>> START PAGE EXTRACT

Even when the teachers are threatening to lynch… themselves? As a back-to-school prank? The rabbit trail leads us to the true racial history of California.
Linda Brandts is a California elementary school principal suspended after sharing a photo of her teachers holding a noose in a mass email, Fox 11 reports.
Brandts, the principal of Summerwind Elementary School, and the four teachers pictured in the photo, were suspended, the school district said in a statement.
Whoa, Nelly. That’s not a picture I would pose for, let alone for mass distribution. And the principal was reportedly suspended for getting a chuckle out of this. What’s going on?
We have a manjaw/NYC haircut feminist on the far left. But the teacher to the right looks normal, the next is so old that her wrinkles could mean anything and the rightmost is a serial killer of only donuts. This ain’t the KKK.
Fox 11 reported that Brandts was under consideration to become the district’s next superintendent.
Okay, that’s a motive for… what’s the crime? Besides bad taste?
“This afternoon it has been brought to the Palmdale School District’s attention that an incident involving the discovery of a noose and possibly inappropriate responses to that discovery occurred at Summerwind Elementary School,” Palmdale School District Superintendent Raul Maldonado told Fox 11. “The Principal has been placed on administrative leave pending an investigation of the matter.”
So far, sounds more like a witch hunt than a lynching. But there’s still that noose. Interesting.
Brandts, the Summerwind Elementary School’s principal, sent the photo of the four teachers holding up a noose and a separate photo of the noose handing in an office to her entire staff, Fox 11 reported.
There was nothing written in the email.
Ah, so Brandts isn’t one of the teachers pictured.
The photo sent by Brandt was reshared on social media where it was discovered by parents.
Denise Royal, whose three children attend the school, told The AV Times that “it looks like a noose, a noose used to hang my ancestors from trees… black people.”
Even more interesting. The pic was popular enough to be shared by third parties and the first (only?) group to take offense was the blacks.
Parent Darrin Harper said he was furious when he saw the photo and said it was a racist gesture invoking lynchings.
“You hate them little black babies. You hate them little Spanish babies. All them little minorities. You hate em!” he told Fox 11.
This is Darin Harper:
Looks like an upstanding citizen to me. Perhaps he’s camera-shy.
Breyon Clemmons told the outlet that racism has been a “prevalent” problem at the school and that teachers singled out black and Hispanic kids.
Get real. If three Neo-Nazis are in a room at the same time then two of them are moles.

>> END PAGE EXTRACT
>> START SUPPLIED DATA

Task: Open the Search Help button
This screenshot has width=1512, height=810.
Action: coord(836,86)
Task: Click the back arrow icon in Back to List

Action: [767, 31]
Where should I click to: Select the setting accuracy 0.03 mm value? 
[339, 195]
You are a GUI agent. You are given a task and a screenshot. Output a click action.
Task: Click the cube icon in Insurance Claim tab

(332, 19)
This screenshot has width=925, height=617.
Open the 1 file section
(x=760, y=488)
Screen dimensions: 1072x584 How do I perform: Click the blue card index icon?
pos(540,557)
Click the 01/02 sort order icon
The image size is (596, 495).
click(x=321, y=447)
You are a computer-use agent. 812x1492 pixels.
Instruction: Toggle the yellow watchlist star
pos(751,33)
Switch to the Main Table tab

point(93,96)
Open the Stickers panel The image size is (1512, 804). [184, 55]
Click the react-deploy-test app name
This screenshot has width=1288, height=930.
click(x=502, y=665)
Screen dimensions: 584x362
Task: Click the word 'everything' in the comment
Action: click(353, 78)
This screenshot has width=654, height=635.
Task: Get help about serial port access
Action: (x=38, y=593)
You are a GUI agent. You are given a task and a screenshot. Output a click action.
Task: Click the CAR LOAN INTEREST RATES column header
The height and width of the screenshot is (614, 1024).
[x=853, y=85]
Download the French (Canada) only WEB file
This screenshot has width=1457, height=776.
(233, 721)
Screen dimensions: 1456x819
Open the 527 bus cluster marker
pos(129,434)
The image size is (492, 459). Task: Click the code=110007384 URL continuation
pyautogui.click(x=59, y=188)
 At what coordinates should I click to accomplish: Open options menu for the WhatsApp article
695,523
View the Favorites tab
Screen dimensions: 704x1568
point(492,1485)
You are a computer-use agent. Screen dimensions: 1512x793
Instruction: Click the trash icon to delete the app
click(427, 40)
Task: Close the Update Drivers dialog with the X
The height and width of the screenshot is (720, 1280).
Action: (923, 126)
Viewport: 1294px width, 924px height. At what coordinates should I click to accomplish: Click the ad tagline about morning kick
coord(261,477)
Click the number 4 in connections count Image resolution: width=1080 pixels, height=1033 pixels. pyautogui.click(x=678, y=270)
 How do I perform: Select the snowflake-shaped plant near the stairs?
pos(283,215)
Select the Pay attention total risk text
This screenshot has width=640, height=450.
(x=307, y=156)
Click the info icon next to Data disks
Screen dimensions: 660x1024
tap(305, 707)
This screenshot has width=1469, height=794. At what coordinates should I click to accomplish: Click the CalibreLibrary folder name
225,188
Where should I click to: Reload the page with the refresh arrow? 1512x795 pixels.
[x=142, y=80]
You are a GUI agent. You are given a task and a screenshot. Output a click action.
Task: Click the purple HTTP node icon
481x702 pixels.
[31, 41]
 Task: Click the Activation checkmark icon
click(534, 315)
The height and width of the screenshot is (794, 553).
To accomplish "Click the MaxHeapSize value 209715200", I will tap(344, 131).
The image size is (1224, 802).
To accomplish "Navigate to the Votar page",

>> END SUPPLIED DATA

DIRECTIONS FOR THIS TASK —
Please reproduce the part of the article about the suspended principal that opens with the words containing "We have a manjaw/NYC" and closes with "that noose. Interesting.", replacing "Fox 11" with "FOX 11". This data was taken from a different source.

COMPLETE OUTPUT —
We have a manjaw/NYC haircut feminist on the far left. But the teacher to the right looks normal, the next is so old that her wrinkles could mean anything and the rightmost is a serial killer of only donuts. This ain’t the KKK.
FOX 11 reported that Brandts was under consideration to become the district’s next superintendent.
Okay, that’s a motive for… what’s the crime? Besides bad taste?
“This afternoon it has been brought to the Palmdale School District’s attention that an incident involving the discovery of a noose and possibly inappropriate responses to that discovery occurred at Summerwind Elementary School,” Palmdale School District Superintendent Raul Maldonado told FOX 11. “The Principal has been placed on administrative leave pending an investigation of the matter.”
So far, sounds more like a witch hunt than a lynching. But there’s still that noose. Interesting.